Singapore: Singapore Implements The UNCITRAL Model Law On Cross-Border Insolvency

Globalisation has been described as an evolving set of consequences – some good, some bad and some unintended. In this regard, when companies go global, insolvency is perhaps the furthest thing from their minds. Yet, while business failure may be unintended, when a global company becomes insolvent or attempts debt restructuring, its insolvency representative e.g. liquidator or manager, will often have to deal with assets and creditors across the globe.

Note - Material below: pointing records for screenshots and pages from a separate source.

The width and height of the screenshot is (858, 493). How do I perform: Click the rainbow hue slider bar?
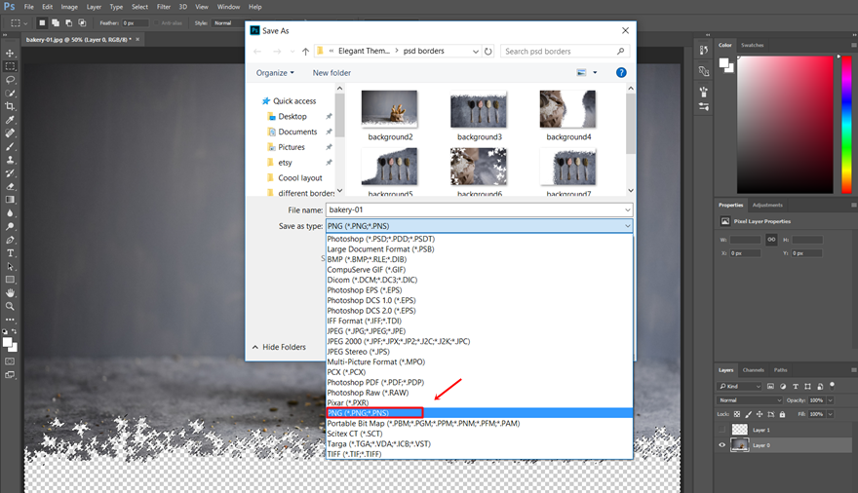846,125
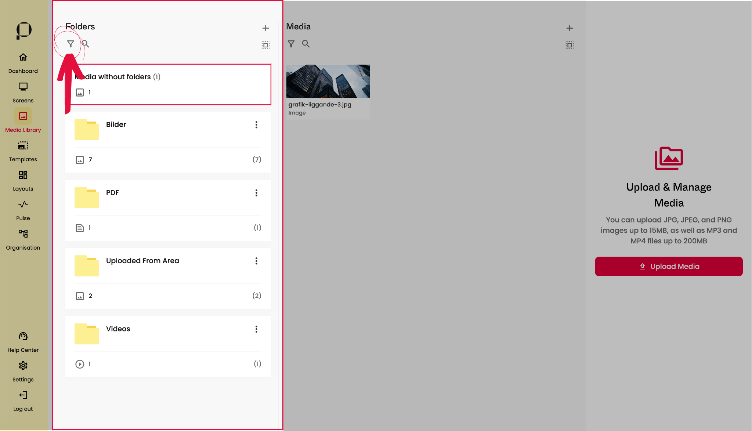The image size is (752, 431).
Task: Click the Upload Media button
Action: click(x=669, y=267)
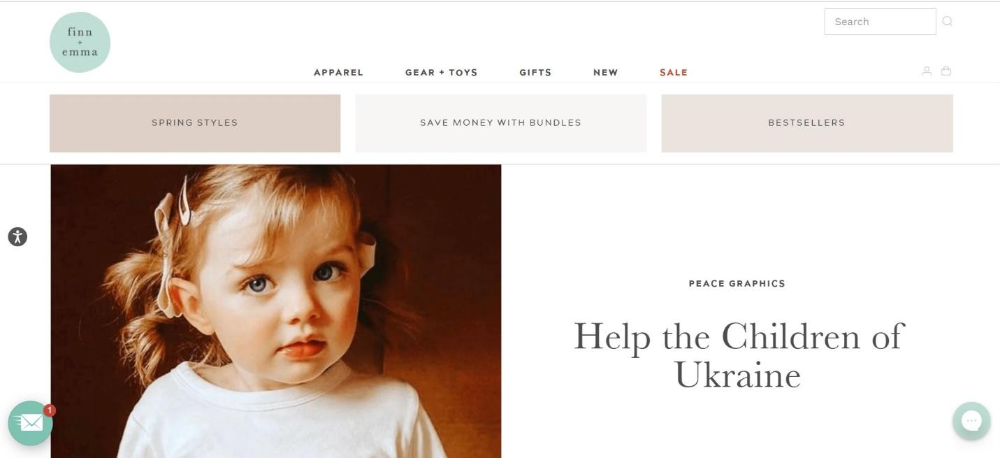This screenshot has width=1000, height=458.
Task: Click the red notification badge on envelope
Action: (50, 410)
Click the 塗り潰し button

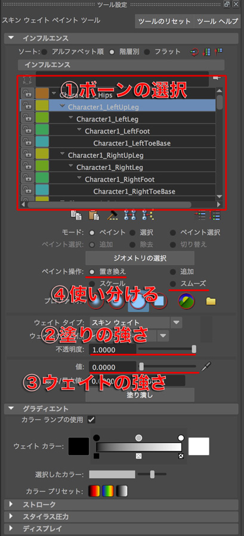[140, 396]

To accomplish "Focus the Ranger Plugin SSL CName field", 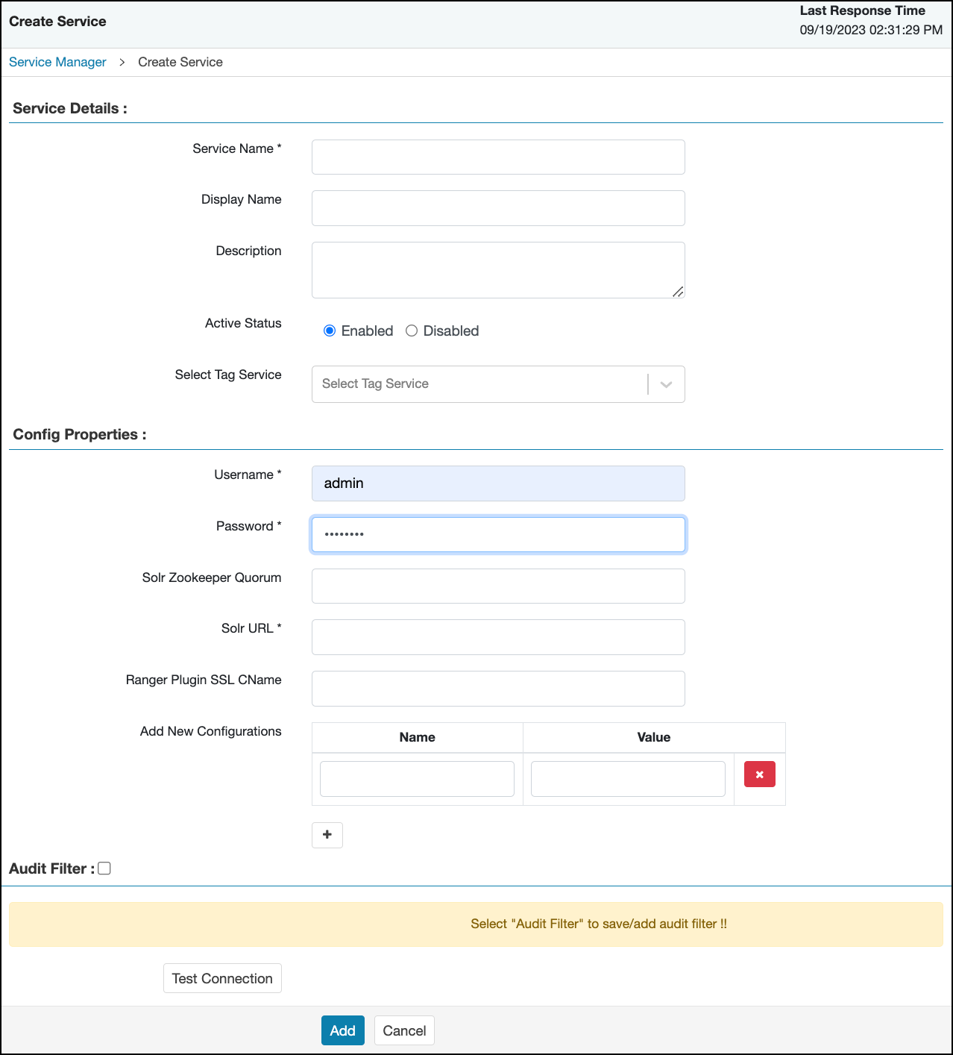I will (497, 689).
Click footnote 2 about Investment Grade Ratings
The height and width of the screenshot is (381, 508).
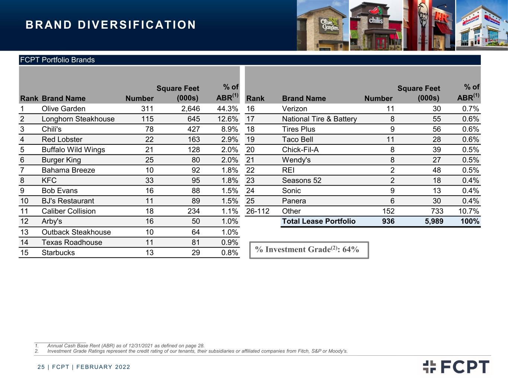click(191, 351)
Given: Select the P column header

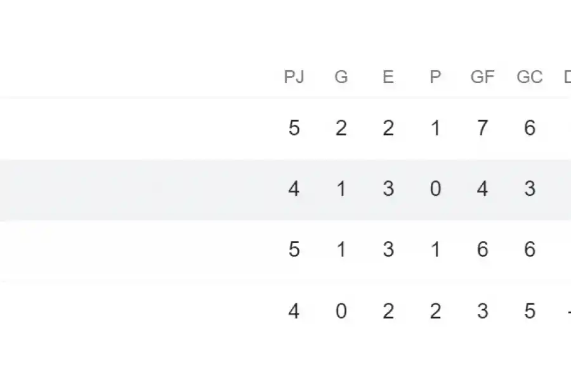Looking at the screenshot, I should pyautogui.click(x=435, y=77).
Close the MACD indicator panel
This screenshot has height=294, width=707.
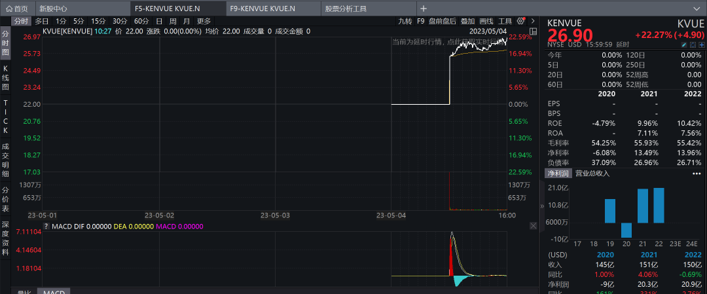(533, 226)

In this regard, to maximise the value of those assets and to prevent a "free-for all, catch-as-catch-can situation"1 as creditors scramble to enforce their claims, an insolvency representative must first procure access to the domestic courts of all the jurisdictions in which the debtor has assets, usually either by an application to recognise the foreign insolvency or by commencing local insolvency proceedings. Even with such recognition, the insolvency representative may have to separately apply to stay legal proceedings in each jurisdiction and then start pursuing claims to recover the debtor's assets.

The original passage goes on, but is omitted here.